Bu yüzden, haddini bilenleri ilgilendirmez.
Nasıl sorusu bilimin işidir.
Din ya da inançlar, nasıl sorusunu açıklamaya çalıştıklarında hep açığa düşerler.
Çünkü dinler ve inançlar belli bir zamanda doğarlar ve öğretileri günceldir.
Uygarlık ilerledikçe, güncel bilgiler eskir.
Bu yüzden şeylerin nasıl olduğu sorusunu bilime bırakmak, bilimin her gün kendisinin de, uygarlığın da ufkunu genişletmesine izin vermek gerekir.
Ama neden sorusu, bilimi aşar.
Elbette bilim kurduğu hipotezlerle, ve bunlardan doğan sentetik yeni hipotezlerle, neden sonuç ilişkileri için modeller önerir.
Ama ilk nedende, nedenlerin nedeninde, hep boşlukta kalır.
Çünkü bilim insan aklıyla ve metotla sınırlıdır.
Ve metot zaten berbattır, ama insan aklı da sınırlıdır, bilimin bilgi biriktirme üslubuna dayanamaz:)
Neden sorusuna yanıt için, bilgileri biriktirmek değil, unutmak, zihni bütün kalıplardan arındırmak gerekir.
Bu da ancak ruhsal yolla olur.
Ama…
Ruhsal yolun tıkandığı nokta kim sorusudur.
Ruhsal yollar, kim sorusuna verilen farklı yanıtlar yüzünden ayrışırlar.
En yukarısı zaten muğlak ve kapalıdır.
Öğretilerden biri şöyle der, “ne kadar yükselirsen yüksel, kaç kat ve kaç kapı aşarsan aş, son kapı hep kapalı kalacaktır”.
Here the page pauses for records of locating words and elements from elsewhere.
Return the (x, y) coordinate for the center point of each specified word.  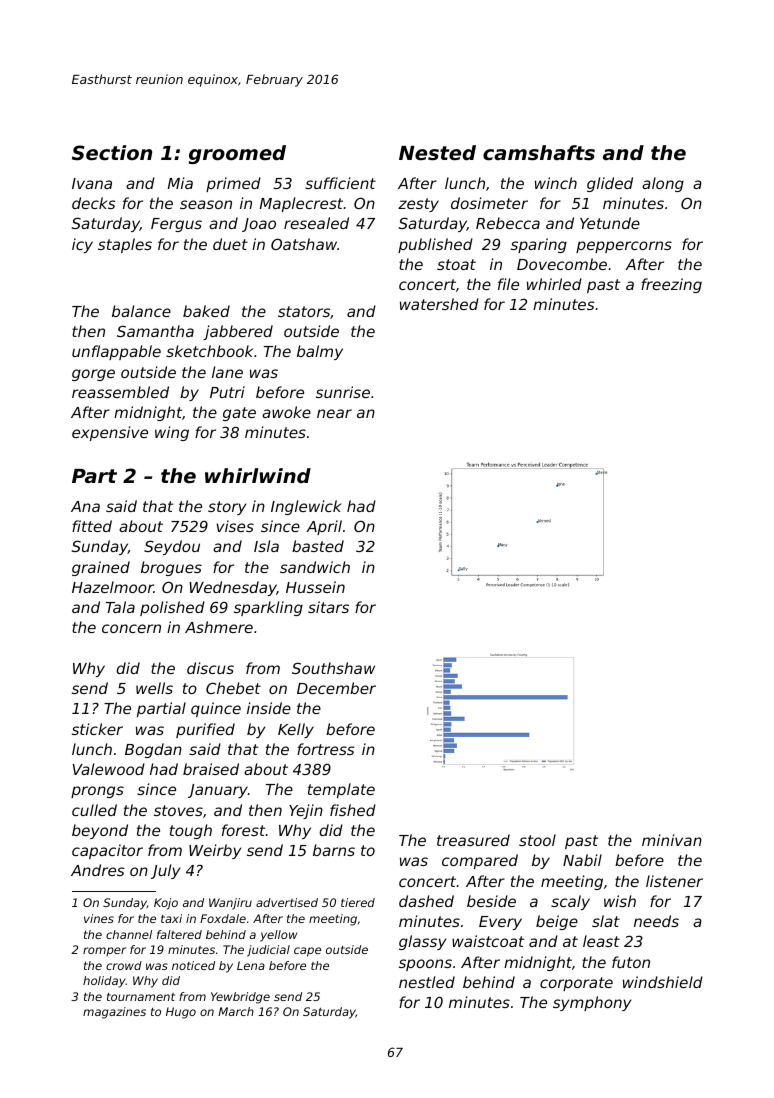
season (206, 204)
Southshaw (333, 668)
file (508, 284)
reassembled (120, 392)
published (435, 245)
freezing (671, 285)
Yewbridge (240, 998)
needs (656, 921)
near (334, 413)
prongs (97, 792)
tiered (358, 902)
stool (537, 840)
Bunu anlattığım zaman, genellikle öğrencilerin gözlerinde, yolculuğun kim sorusuna cevap veremeyeceğini öğrendiklerindeki üzüntüyü görürüm.
O zaman derim ki, “kim olduğunun ne önemi var?”.
“Kimse, kim…?”
“Sizin daha ışıklı ve daha sevgili biri olmak için kimseye ihtiyacınız yok.”